Gray is known for his old style of filmmaking and classical epic storytelling, and certainly for being a master of period pieces covering a wide span of time. He is aware of this, and even embraces this notion:
A lot of people say that about me to my face, that I’m a classical director. You’re quite right. But I would say, to be honest, I kind of resist it because, to me, it’s only a discussion of style, and not a discussion of what’s going on underneath the surface of the film, which doesn’t mean that it’s invalid, it just means that I’m using – at least I’m hoping I’m using the form – the classical form to express something that hopefully has some measure of subversiveness about it. What the film actually is saying, what the film actually means is not necessarily readily apparent to us, that sometimes it emerges through subtext. So, how do you express something through subtext? If you make a film that is not narratively well told with emotion and elegance, which is the aim, is the alternative a kind of cinema essay of sorts? Well, maybe, and in Goddard’s case, he did them brilliantly. But I’m not sure that gives us so much opportunity, or in Goddard’s case it was because he believes in beauty and he’s also a genius. But there’s a level which, when we say exactly what we mean, the subtext stops mattering.

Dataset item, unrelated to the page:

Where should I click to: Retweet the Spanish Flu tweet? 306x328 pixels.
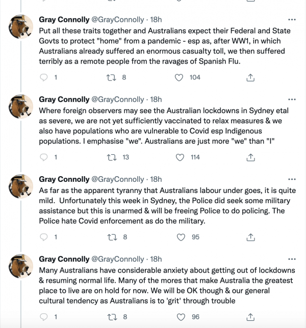(111, 77)
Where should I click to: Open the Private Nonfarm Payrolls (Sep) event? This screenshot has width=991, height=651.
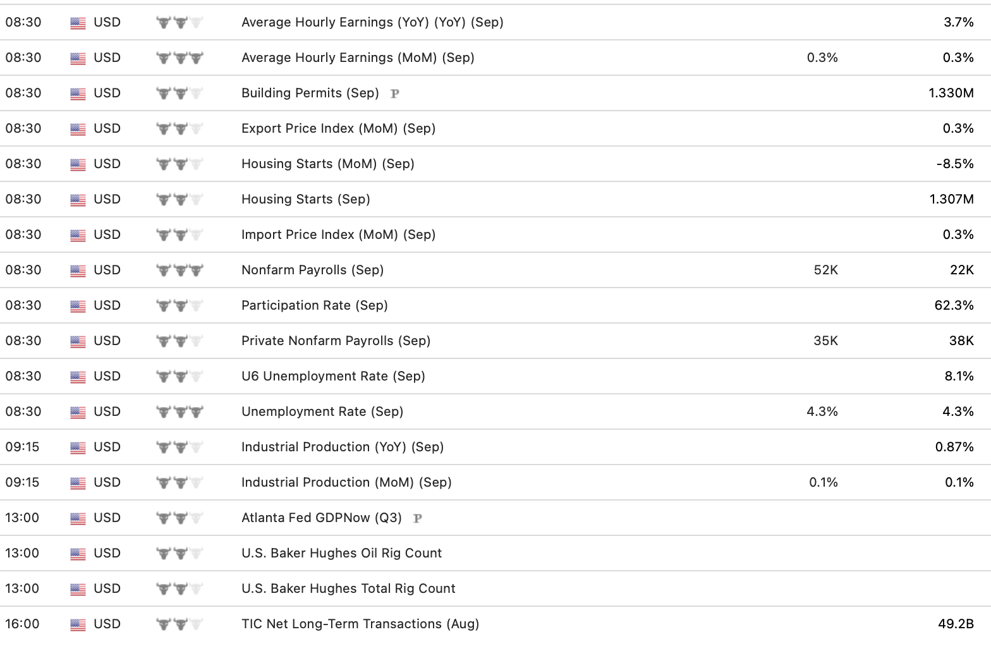336,341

As Gray discusses the importance of subtext and its placement within a film in underscoring its true intended meaning, he talks about some of his filmmaker influences and how they shaped his ability for slipping undertones in his stories so well:
What you’ve noticed, especially [with] great filmmakers of the Hollywood system, whether it was Alfred Hitchcock or John Ford or any of these guys, leading up through Francis Ford Coppola, who was very much a classical director; there is a subtext that emerges, so there’s the A story in the case of ‘Vertigo,’ let’s take for example, Hitchcock, it may be the greatest film ever. The A story is, ‘I don’t know if that was a detective, I mean he had asked to find Madeline, find out what happened to Madeline.’ And you watched the film and that’s the story, she dies and then he follows this woman named Judy, and that turns out to be Madeline also, and it ends tragically. That’s the subject, he’s a detective, that is the A story, that is the text. The subtext is much more interesting, the subtext is about the nature of desire and fetish, and what it means, how it is created within you so that he can only love her when he remakes her from the working class woman he defines Judy as into the upper class Madeline. So, all of the sudden, ideas about class come into play, and that becomes a subtext that emerges, and that was a very rich experience. So, the pursuit of a classical narrative often opens up, not closes, but opens up avenues for greater complexity. Often, the conception is that the more advanced modern deconstructions thing is the more sophisticated approach. But I think that over time, what you find is that that’s not really the case. If you were to go back and look at the movie ‘Fort Apache’ by John Ford with John Wayne and Henry Fonda, I think you would find scarcely any movie more complex or interesting than that – especially politically. You watch the movie and you’re thinking it’s gonna be John Wayne killing Indians and then it’s all about how Henry Fonda is an asshole. I mean, every decision he makes is horrible, and he breaks the treaty with the Indians and you’re watching this and you’re like, ‘Oh, I thought this was gonna be Indians getting shot, and kind of that racist perception.’ No, the movie all of a sudden starts to side with Cochise. And you realize that Henry Fonda is actually a scumbag, and John Wayne is the conscious of the movie. And the point is that the narrative, which is just a simple western, you think, takes on another meaning.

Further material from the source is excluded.